And talk about money!! We have spent billions and billions of tax dollars in those deadly blue states for over 200 year's and we aren't winning the war in Chicago, Los Angeles or New York!!! Pull out!!! We can't win!!! Right?
Stupid people don't know they're stupid... because they ARE stupid!
Gloria Jane
Hagel must be truly missing the majority of brain cells to think he is presidential material.
No soup for Chuckie.....
We've become sort of fond of "quisling" for traitors in our midst.
Travis can better explain it.
Amazing how so many of these arguments repeat themselves over and over throughout our history.
Starting to sound like a repeat of the Vietnam war. The media and the rest of the left were able to deminish support for the war here while encouraging the North Vietnamese to just hang on until we quit. Thanks Keery and Fonda.
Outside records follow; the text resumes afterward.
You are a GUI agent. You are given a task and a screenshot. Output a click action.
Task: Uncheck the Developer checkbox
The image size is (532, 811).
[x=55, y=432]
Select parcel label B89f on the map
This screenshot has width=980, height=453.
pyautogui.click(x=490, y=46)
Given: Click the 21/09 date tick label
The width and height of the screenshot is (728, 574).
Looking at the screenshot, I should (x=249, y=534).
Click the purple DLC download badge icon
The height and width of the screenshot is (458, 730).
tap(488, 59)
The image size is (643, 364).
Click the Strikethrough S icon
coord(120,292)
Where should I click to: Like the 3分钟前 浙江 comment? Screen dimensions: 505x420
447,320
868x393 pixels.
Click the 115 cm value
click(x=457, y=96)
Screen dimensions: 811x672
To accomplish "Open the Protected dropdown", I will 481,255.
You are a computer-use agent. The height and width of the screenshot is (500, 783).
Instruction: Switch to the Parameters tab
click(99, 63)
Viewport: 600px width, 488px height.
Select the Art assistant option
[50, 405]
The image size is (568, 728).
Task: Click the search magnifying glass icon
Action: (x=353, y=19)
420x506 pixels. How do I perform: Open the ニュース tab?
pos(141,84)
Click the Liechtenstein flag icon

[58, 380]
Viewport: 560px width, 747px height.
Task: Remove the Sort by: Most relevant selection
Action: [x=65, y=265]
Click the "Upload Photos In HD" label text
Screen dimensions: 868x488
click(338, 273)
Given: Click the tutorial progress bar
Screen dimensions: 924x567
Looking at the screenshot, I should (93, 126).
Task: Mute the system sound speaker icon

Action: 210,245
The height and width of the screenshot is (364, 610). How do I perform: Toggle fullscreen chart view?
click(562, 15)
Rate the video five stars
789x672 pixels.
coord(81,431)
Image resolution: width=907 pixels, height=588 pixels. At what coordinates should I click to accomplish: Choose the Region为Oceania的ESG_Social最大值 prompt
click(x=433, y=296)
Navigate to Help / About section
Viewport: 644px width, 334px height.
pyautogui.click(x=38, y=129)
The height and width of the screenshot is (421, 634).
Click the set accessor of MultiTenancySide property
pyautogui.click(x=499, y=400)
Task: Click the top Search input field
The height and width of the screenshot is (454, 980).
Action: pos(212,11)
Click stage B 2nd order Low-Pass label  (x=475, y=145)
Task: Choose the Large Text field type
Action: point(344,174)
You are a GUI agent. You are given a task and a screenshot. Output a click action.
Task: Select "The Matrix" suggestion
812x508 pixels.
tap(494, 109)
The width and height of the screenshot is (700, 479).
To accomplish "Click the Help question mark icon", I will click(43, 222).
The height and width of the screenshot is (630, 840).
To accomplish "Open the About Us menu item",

That was the last hoorah for the hippie left and they lust to have those times back.
Opportunists like Hagel and McCain are no different from the Democrats.
Hagel is giving aid and comfort to the enemy. If he isn't re-elected in the next election, the GOP will suffer no loss. Having so many RINOs in the Senate, you can understand why Bill Frist can't bring his group into line.
"The willingness with which our young people are likely to serve in any war, no matter how justified, shall be directly proportional to how they perceive veterans of early wars were treated and appreciated by our nation." - George Washington
I'm taking the flak right beside President Bush. Screw that Communist RINO Hagel. I'm not a Combat Veteran though I will stand with all of them to keep the communists from turning Iraq into Viet Nam. God Bless America and All who have and will defend HER!
Thanks for the ping---been busy cooking Father's Day dinner for my children's father....LOL
RE: Hagel, he and McCain have both seemed to take the campaign tactic that they don't NEED the conservative right, in order to win the White House...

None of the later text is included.